* **Work task**
A verbatim copy of the lines starting at the one with "How do I perform: Click the New button?" and ending at the last line below is required; include nothing else.

Records from a data collection
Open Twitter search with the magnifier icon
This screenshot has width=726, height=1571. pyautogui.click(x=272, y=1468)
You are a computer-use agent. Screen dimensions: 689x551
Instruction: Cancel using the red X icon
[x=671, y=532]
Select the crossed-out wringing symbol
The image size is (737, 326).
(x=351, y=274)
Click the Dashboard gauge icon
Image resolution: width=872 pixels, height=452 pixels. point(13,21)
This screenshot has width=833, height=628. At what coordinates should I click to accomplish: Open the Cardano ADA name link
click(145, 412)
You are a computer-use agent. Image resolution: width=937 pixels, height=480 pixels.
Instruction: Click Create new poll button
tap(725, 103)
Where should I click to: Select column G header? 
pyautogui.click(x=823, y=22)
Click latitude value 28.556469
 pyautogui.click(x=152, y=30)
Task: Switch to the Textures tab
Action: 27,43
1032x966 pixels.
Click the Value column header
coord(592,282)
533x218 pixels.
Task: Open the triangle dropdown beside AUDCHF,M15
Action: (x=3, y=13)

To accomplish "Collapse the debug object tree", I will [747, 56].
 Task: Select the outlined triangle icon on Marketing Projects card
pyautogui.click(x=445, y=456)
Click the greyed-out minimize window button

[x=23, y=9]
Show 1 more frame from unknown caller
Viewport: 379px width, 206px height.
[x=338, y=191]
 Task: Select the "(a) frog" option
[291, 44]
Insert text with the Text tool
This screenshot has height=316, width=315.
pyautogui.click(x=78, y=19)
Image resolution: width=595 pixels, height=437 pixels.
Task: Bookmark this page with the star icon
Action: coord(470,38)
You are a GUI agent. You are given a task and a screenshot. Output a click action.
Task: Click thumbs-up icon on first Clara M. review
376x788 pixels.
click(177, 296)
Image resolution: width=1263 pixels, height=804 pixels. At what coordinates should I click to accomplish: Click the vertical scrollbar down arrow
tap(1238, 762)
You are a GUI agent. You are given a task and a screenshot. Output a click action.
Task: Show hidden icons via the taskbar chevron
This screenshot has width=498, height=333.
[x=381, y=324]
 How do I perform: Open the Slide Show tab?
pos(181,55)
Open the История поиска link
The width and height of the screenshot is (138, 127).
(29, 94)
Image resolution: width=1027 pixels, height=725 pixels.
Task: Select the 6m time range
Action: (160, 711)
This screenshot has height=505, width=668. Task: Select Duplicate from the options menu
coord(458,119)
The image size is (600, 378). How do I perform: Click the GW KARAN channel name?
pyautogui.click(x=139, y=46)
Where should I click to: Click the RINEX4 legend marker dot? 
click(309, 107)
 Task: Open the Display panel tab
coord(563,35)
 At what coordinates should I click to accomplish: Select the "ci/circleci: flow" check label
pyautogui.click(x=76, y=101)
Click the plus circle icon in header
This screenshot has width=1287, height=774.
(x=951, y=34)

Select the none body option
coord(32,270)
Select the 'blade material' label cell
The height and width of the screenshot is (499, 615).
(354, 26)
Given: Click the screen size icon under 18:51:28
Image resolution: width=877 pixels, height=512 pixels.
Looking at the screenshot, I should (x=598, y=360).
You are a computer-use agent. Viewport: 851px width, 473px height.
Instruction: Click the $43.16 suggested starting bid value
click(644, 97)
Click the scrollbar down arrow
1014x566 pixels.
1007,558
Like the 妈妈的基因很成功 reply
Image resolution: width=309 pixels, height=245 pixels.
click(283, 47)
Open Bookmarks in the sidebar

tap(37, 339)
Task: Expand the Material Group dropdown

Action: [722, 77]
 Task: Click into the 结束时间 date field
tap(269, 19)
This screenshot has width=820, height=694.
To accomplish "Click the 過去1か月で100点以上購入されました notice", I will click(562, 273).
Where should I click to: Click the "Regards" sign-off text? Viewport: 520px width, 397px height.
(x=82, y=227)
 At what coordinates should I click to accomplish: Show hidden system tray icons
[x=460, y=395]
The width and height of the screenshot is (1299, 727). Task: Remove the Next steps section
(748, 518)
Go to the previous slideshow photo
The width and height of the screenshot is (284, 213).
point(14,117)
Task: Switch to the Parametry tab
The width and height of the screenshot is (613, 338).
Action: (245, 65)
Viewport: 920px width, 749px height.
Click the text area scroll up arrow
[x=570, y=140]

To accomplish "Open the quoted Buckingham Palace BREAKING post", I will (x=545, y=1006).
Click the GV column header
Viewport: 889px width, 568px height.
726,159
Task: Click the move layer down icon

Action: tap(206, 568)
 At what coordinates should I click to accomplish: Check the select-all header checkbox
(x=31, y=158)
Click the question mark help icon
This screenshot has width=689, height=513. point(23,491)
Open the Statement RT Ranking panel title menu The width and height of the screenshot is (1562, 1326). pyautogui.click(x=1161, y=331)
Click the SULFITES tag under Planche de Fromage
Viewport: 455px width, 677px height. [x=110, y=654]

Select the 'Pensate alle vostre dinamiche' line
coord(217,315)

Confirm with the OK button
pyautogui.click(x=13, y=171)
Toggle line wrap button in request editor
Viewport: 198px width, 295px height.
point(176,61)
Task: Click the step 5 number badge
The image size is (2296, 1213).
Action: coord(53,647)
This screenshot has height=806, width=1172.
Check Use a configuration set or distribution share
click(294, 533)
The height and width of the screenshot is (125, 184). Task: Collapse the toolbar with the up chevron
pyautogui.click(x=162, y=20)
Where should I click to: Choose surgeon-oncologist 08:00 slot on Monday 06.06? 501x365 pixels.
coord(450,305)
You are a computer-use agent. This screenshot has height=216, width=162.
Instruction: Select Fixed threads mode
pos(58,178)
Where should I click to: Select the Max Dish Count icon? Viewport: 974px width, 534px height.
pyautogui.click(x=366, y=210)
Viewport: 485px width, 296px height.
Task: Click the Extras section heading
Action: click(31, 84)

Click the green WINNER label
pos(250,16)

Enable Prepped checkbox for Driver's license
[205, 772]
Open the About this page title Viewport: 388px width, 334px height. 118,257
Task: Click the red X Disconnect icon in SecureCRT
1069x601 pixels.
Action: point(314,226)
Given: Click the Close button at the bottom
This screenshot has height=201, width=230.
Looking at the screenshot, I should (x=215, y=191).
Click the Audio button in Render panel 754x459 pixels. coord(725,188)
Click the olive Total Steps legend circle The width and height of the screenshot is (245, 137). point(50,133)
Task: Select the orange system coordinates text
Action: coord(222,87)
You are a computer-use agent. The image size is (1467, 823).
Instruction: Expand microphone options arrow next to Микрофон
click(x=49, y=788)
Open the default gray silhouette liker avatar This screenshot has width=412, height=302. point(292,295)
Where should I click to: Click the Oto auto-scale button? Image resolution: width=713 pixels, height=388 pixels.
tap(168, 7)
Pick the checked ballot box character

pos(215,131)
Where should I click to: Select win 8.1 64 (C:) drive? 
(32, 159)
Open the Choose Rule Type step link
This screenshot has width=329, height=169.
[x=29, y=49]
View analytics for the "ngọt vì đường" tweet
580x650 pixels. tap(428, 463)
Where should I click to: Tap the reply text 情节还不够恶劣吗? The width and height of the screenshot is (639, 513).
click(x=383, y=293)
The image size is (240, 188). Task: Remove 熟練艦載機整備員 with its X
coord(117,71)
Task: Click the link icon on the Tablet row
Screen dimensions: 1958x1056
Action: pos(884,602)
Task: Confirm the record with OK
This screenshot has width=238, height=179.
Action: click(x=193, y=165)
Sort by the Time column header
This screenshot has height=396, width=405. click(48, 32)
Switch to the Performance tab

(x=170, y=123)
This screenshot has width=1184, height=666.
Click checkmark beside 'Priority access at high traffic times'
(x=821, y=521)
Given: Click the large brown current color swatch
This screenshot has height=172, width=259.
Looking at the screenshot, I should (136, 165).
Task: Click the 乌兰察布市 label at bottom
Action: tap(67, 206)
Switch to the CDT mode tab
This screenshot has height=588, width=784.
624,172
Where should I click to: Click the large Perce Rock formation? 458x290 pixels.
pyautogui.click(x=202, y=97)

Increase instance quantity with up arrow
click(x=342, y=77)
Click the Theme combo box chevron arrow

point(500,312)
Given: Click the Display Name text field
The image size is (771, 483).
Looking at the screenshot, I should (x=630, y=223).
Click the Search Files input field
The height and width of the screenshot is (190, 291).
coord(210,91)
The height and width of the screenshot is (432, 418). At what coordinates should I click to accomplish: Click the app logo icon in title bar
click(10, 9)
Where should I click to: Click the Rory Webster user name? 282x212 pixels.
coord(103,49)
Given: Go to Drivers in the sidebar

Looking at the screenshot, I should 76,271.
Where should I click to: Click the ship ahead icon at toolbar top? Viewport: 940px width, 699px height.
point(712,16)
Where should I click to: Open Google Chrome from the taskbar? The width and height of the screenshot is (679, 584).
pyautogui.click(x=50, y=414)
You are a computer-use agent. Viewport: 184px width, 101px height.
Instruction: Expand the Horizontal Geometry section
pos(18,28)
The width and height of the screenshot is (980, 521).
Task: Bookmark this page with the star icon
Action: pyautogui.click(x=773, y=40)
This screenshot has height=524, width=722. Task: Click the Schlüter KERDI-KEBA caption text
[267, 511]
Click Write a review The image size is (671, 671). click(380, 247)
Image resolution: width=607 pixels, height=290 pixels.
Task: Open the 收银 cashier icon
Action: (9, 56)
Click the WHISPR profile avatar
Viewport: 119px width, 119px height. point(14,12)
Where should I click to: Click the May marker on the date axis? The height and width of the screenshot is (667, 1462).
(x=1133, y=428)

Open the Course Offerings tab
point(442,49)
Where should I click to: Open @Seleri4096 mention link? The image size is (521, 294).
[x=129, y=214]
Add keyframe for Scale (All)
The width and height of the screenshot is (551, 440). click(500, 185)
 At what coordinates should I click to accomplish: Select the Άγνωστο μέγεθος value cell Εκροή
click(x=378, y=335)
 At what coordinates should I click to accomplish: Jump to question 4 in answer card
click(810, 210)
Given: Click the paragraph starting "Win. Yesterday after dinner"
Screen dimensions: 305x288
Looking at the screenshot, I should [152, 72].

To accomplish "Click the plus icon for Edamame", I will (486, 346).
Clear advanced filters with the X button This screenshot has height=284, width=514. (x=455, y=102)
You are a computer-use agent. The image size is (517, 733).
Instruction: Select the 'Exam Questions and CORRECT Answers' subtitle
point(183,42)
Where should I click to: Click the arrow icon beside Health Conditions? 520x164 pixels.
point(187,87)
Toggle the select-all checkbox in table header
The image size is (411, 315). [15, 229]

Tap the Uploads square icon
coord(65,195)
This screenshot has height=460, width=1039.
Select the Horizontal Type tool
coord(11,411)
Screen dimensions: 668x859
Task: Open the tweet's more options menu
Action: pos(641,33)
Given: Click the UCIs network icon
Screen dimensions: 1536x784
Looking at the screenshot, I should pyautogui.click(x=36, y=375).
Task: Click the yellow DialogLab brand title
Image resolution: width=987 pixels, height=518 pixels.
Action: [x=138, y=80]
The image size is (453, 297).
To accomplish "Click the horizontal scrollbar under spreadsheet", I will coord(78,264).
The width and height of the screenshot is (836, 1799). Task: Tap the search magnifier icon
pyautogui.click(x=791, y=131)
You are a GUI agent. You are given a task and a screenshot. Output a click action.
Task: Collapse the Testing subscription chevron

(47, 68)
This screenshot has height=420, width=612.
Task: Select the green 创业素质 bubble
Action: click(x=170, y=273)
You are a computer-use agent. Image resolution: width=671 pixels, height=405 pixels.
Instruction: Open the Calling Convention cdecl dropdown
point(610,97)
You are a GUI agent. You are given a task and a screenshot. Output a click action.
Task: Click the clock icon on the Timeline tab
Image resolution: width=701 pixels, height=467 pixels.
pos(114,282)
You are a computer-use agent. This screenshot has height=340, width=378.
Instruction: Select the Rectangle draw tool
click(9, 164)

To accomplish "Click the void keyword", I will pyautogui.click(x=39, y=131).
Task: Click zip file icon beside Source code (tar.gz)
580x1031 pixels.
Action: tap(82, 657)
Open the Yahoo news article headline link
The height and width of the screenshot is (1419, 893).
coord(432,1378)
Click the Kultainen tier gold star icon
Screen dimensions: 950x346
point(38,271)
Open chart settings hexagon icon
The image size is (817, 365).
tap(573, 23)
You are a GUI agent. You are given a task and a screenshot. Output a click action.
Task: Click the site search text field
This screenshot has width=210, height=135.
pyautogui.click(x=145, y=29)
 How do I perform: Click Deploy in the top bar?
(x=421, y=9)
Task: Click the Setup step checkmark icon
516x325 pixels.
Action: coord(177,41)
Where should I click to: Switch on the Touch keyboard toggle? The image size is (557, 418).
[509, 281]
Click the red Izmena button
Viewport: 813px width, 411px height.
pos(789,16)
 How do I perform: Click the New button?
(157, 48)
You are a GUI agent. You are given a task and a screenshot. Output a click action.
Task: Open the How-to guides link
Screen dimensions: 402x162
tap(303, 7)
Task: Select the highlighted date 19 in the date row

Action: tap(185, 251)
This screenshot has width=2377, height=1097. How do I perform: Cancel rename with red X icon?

* **Result below**
 How do I perform: Click the New button?
(157, 48)
You are a GUI agent. You are given a task and a screenshot. Output a click action.
Task: Open the How-to guides link
Screen dimensions: 402x162
tap(303, 7)
Task: Select the highlighted date 19 in the date row

Action: tap(185, 251)
This screenshot has width=2377, height=1097. How do I perform: Cancel rename with red X icon?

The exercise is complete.